Table of Contents
Fetching ...

Zero-Execution Retrieval-Augmented Configuration Tuning of Spark Applications

Raunaq Suri, Ilan Gofman, Guangwei Yu, Jesse C. Cresswell

TL;DR

This work tackles tuning Spark configurations for ad hoc workloads without any runtime executions by reframing the problem as retrieval over historical data. The proposed method, ZEST, embeds Spark logical plans and retrieves top similar workloads to predict configurations, averaging the retrieved results to initialize a new job prior to execution. Empirical results show ZEST achieves about $93.3\%$ of the runtime improvements of one-execution/online optimization methods, while avoiding the initial default-run overhead; it remains competitive with online BO baselines and greatly reduces accumulated costs for infrequent queries on TPC-H and TPC-DS. The authors release a large curated dataset of 19,360 query executions to support future zero-execution tuning research and demonstrate robustness across data sizes and unseen catalogs, highlighting practical benefits for analytics workloads and enterprise workloads with recurring schemas.

Abstract

Large-scale data processing is increasingly done using distributed computing frameworks like Apache Spark, which have a considerable number of configurable parameters that affect runtime performance. For optimal performance, these parameters must be tuned to the specific job being run. Tuning commonly requires multiple executions to collect runtime information for updating parameters. This is infeasible for ad hoc queries that are run once or infrequently. Zero-execution tuning, where parameters are automatically set before a job's first run, can provide significant savings for all types of applications, but is more challenging since runtime information is not available. In this work, we propose a novel method for zero-execution tuning of Spark configurations based on retrieval. Our method achieves 93.3% of the runtime improvement of state-of-the-art one-execution optimization, entirely avoiding the slow initial execution using default settings. The shift to zero-execution tuning results in a lower cumulative runtime over the first 140 runs, and provides the largest benefit for ad hoc and analytical queries which only need to be executed once. We release the largest and most comprehensive suite of Spark query datasets, optimal configurations, and runtime information, which will promote future development of zero-execution tuning methods.

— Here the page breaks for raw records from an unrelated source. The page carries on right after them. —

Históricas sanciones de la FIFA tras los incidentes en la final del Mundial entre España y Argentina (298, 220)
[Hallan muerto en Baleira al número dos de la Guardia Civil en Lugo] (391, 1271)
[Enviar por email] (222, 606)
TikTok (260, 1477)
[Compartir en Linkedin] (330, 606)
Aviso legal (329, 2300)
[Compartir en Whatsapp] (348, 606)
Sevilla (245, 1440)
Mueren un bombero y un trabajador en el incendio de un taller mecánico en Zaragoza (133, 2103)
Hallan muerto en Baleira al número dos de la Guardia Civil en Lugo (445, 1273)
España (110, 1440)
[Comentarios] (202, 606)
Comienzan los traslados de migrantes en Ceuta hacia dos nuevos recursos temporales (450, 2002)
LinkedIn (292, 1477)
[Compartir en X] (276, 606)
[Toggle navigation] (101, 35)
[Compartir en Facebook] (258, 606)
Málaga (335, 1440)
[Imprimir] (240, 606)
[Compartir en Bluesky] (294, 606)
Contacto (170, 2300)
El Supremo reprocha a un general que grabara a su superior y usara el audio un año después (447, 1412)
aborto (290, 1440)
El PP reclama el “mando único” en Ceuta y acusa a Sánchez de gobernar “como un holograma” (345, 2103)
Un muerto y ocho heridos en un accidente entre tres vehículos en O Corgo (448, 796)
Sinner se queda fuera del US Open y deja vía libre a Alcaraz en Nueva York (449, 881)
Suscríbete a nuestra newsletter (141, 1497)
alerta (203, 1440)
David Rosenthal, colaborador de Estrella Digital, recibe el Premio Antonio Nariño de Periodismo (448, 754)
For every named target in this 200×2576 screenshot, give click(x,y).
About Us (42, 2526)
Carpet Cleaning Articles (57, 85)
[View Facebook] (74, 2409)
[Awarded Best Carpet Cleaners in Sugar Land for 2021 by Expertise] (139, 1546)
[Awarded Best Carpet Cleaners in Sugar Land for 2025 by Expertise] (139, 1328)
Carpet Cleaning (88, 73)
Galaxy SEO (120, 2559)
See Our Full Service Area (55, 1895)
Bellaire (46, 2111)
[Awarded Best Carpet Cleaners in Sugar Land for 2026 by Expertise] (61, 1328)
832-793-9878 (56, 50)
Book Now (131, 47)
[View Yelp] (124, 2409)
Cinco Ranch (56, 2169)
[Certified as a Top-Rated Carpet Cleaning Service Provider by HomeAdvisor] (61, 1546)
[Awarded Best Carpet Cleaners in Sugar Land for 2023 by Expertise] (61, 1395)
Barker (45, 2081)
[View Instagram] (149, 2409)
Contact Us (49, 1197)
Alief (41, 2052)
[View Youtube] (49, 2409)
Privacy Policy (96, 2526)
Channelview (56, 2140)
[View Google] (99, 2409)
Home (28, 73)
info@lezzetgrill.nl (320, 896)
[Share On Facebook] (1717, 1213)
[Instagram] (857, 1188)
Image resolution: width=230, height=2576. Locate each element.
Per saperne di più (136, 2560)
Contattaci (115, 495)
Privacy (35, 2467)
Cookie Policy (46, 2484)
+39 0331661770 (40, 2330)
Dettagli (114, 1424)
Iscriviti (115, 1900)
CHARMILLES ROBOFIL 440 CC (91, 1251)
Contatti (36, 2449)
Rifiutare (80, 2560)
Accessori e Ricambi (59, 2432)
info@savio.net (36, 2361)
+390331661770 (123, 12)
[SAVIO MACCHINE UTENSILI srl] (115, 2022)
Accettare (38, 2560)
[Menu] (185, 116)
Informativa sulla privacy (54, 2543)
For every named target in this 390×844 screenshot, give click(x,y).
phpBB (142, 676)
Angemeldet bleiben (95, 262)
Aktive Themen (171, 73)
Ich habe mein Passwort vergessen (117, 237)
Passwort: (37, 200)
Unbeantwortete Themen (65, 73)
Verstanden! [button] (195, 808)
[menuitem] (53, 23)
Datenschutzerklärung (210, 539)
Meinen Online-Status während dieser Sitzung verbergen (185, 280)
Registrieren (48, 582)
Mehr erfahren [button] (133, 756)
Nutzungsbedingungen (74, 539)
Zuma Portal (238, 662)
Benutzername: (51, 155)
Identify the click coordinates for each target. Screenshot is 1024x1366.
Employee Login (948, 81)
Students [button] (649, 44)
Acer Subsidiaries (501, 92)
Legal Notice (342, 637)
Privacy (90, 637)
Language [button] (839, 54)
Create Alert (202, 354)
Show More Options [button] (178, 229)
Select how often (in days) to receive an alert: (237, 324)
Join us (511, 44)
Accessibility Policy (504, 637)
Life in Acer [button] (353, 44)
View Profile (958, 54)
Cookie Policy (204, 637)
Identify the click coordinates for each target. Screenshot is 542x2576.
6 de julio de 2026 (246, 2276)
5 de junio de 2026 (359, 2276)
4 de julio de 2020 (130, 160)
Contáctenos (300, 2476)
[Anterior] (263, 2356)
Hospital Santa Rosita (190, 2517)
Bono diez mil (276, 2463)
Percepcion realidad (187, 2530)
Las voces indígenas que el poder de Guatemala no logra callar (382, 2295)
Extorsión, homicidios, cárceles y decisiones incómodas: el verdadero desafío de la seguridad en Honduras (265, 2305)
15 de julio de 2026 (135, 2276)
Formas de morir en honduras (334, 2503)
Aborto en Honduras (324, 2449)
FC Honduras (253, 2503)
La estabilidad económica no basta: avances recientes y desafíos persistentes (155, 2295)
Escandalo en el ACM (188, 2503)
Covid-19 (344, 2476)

Zero-Execution Retrieval-Augmented Configuration Tuning of Spark Applications

TL;DR

This work tackles tuning Spark configurations for ad hoc workloads without any runtime executions by reframing the problem as retrieval over historical data. The proposed method, ZEST, embeds Spark logical plans and retrieves top similar workloads to predict configurations, averaging the retrieved results to initialize a new job prior to execution. Empirical results show ZEST achieves about of the runtime improvements of one-execution/online optimization methods, while avoiding the initial default-run overhead; it remains competitive with online BO baselines and greatly reduces accumulated costs for infrequent queries on TPC-H and TPC-DS. The authors release a large curated dataset of 19,360 query executions to support future zero-execution tuning research and demonstrate robustness across data sizes and unseen catalogs, highlighting practical benefits for analytics workloads and enterprise workloads with recurring schemas.

Abstract

Large-scale data processing is increasingly done using distributed computing frameworks like Apache Spark, which have a considerable number of configurable parameters that affect runtime performance. For optimal performance, these parameters must be tuned to the specific job being run. Tuning commonly requires multiple executions to collect runtime information for updating parameters. This is infeasible for ad hoc queries that are run once or infrequently. Zero-execution tuning, where parameters are automatically set before a job's first run, can provide significant savings for all types of applications, but is more challenging since runtime information is not available. In this work, we propose a novel method for zero-execution tuning of Spark configurations based on retrieval. Our method achieves 93.3% of the runtime improvement of state-of-the-art one-execution optimization, entirely avoiding the slow initial execution using default settings. The shift to zero-execution tuning results in a lower cumulative runtime over the first 140 runs, and provides the largest benefit for ad hoc and analytical queries which only need to be executed once. We release the largest and most comprehensive suite of Spark query datasets, optimal configurations, and runtime information, which will promote future development of zero-execution tuning methods.

Paper Structure

This paper contains 21 sections, 5 figures, 6 tables, 1 algorithm.

Figures (5)

  • Figure 1: Overview of our zero-execution method for retrieval-augmented tuning of Spark configuration parameters. A query is first processed by the Spark SQL module to generate a logical plan. ZEST embeds the logical plan and retrieves the top-$k$ most similar historical embeddings with their corresponding tuned configurations from a vector database. ZEST returns the mean of retrieved configurations to Spark which then initializes a new application to execute the job.
  • Figure 2: Distribution of configuration values for the optimal parameters for a query in the index on the EMR cluster. The x-axis denotes the values of the configuration parameters and the y-axis denotes the frequency of those parameter values in the optimal configuration across all queries and input data sizes.
  • Figure 3: Accumulated cost of query executions on the TPC-H and TPC-DS benchmarks under different tuning algorithms on the EMR cluster. The x-axis does not count the initial run with default parameters used by methods other than ZEST.
  • Figure 4: Tuning queries on an unseen data catalog. The methods were built on solely the TPC-DS data catalog and queries, and tested on the TPC-H data catalog and queries on the EMR cluster.
  • Figure 5: Template for TPC-H Query 21 from the test set and the corresponding most similar item in the retrieval index, TPC-H Query 2. Highlighted text indicates common query operations, while coloured text indicates the common columns on which they were executed.